The first of these is In the Name of the Flesh, a record of Ernesto Sarezale's time on the Fringe of 2010. Sarezale describes himself as "a Basque cognitive scientist, published poet, performer, stand-up and cabaret act, and video artist living in London" and performed his show, In the Name of the Flesh, at the Banshee Labyrinth on Niddry Street as part of the PBH Free Fringe.

If you dig back to his earliest posts, you'll find standard publicity info about the show, but then from this post about the first performance, you start to get a flavour of what the whole wild experience is really like. This remark is typical:
It was nerve wracking to have to get the bar staff to assist me with the video connections. Especially when I left briefly for the toilet and found a queue of punters waiting outside to see my show!
From then on, mixed in with his comments on other shows that he's been seeing – themselves revelatory about the eclectic mix the Fringe offers – he gives updates on the show's progress and its variations from performance to performance: one post is even called "Every night is different". 

Sarezale is honest about lessons learned along the way, such as the realisation that it might have been better to list the show as theatre and not comedy in the Fringe Programme. Anyone thinking of appearing on the Fringe for the first time would do well to cast their eye over his "15 (or so) lessons learnt at the Edinburgh Fringe 2010" (he gets extra points for linking to an article I wrote). 

His post-Fringe comments are particularly good, being frank but not cynical, and giving a clear sense of the battering and the exhilaration you can get from a run in Edinburgh. Rather charmingly, in "Was it worth it?" he puts the lows in a tiny point size and the highs nice and big. 
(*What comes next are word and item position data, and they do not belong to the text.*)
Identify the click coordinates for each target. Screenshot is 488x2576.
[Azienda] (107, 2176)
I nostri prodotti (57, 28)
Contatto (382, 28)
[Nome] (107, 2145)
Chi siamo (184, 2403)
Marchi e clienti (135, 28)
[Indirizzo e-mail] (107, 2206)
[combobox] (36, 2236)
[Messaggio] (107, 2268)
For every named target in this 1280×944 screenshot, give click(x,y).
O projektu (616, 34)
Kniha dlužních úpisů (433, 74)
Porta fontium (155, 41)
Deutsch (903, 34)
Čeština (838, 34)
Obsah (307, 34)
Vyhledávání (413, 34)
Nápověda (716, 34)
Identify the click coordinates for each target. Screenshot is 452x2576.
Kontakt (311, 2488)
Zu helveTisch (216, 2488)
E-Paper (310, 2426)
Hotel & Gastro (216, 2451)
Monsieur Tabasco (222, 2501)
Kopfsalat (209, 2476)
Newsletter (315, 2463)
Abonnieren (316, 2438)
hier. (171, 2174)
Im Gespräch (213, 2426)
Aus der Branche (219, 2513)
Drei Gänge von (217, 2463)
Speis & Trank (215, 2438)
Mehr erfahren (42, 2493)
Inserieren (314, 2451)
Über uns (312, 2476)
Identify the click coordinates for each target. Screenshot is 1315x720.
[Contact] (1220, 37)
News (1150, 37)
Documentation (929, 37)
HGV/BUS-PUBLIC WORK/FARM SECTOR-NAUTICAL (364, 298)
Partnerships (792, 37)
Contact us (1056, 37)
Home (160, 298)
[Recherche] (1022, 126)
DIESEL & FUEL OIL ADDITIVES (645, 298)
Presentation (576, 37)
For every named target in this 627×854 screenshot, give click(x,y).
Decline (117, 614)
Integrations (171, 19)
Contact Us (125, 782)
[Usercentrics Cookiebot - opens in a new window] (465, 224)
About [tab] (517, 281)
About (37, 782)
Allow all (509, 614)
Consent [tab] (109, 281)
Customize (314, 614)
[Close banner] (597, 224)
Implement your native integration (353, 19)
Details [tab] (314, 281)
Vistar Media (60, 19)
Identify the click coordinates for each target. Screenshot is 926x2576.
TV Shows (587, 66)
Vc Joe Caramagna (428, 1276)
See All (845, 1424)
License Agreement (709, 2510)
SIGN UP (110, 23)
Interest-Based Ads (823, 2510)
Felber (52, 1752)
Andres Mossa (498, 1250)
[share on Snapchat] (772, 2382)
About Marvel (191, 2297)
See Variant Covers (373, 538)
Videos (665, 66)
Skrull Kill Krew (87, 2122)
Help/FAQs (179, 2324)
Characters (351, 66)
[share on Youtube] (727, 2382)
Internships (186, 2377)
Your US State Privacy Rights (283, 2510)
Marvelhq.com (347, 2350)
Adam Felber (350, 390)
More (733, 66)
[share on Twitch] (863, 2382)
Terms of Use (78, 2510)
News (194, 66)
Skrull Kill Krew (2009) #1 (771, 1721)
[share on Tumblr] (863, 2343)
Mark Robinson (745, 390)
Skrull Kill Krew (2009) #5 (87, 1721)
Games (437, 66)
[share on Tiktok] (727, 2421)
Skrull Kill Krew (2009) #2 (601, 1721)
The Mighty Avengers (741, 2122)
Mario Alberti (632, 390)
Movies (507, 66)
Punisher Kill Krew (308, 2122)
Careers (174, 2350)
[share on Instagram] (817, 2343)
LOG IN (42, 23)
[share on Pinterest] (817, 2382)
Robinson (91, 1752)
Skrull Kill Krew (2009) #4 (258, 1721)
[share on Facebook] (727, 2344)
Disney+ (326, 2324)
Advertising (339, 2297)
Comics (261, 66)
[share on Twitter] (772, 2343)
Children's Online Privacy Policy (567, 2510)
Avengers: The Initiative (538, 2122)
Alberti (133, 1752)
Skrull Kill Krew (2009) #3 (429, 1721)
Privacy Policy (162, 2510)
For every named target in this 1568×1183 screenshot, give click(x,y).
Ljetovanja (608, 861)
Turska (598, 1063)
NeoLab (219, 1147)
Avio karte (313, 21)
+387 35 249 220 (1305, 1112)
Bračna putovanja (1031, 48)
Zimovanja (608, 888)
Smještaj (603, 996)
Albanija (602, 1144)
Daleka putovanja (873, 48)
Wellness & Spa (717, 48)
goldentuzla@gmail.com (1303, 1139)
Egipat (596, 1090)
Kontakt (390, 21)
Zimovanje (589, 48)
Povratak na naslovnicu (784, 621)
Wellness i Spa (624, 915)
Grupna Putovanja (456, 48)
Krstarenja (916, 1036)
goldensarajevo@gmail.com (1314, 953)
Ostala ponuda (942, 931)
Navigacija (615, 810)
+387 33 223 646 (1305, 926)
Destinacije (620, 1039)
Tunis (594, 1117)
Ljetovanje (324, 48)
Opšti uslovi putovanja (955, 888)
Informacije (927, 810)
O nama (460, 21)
Still in reflective mode, his very latest post, from just the other day, looks back on what he wanted from his Fringe run and what has happened to him since; as the penultimate chapter of my book suggests, the Fringe stays with you long after the final curtain.

Then last year, Sophie Caswell blogged about her experience bringing to Edinburgh a show called I Know What You're Thinking by her mind-reading partner Doug Segal. Her Fringe Trimmings blog starts with details of the earliest marketing campaign, then after a couple of updates, pauses for a few days because the pace, in her own words, is "f**king frantic". 

As with Sarezale's blog, it's the reflective posts that give much of the flavour, whether it's "My top 10 Ed Fringe moments", capturing the craziness of it all, or "Farewell Edinburgh, you sexy sexy beast" admitting how hard it is to say goodbye.

Then in "Come to Edinburgh where the streets are paved with opportunity", she reveals how the show was spotted by a comedy promoter, leading to a return trip in 2012:
Edfringe is like playing SuperMario you have to leap over a lot of barrels to get to the boss fight at the end, by which time you’re exhausted – but if you win, you get to the next level…. and that next level has totally different challenges … and comes under the category of ‘uber-exciting-scary and even harder work’.
Naturally, as every good social networker knows, this can only mean one thing: a new blog, this one called Further Up the Fringe. Watch that space.

I'm sure there are many similar blogs out there - do tell me if you know of any good ones. There's also one promised by magician Ian Kendall who told me when I met him the other day that he had a 21-year track record on the Edinburgh Fringe and had never lost money. If he really "can't get [his] bahookie in gear,"  as he said in a recent tweet, that'd be a great place to start.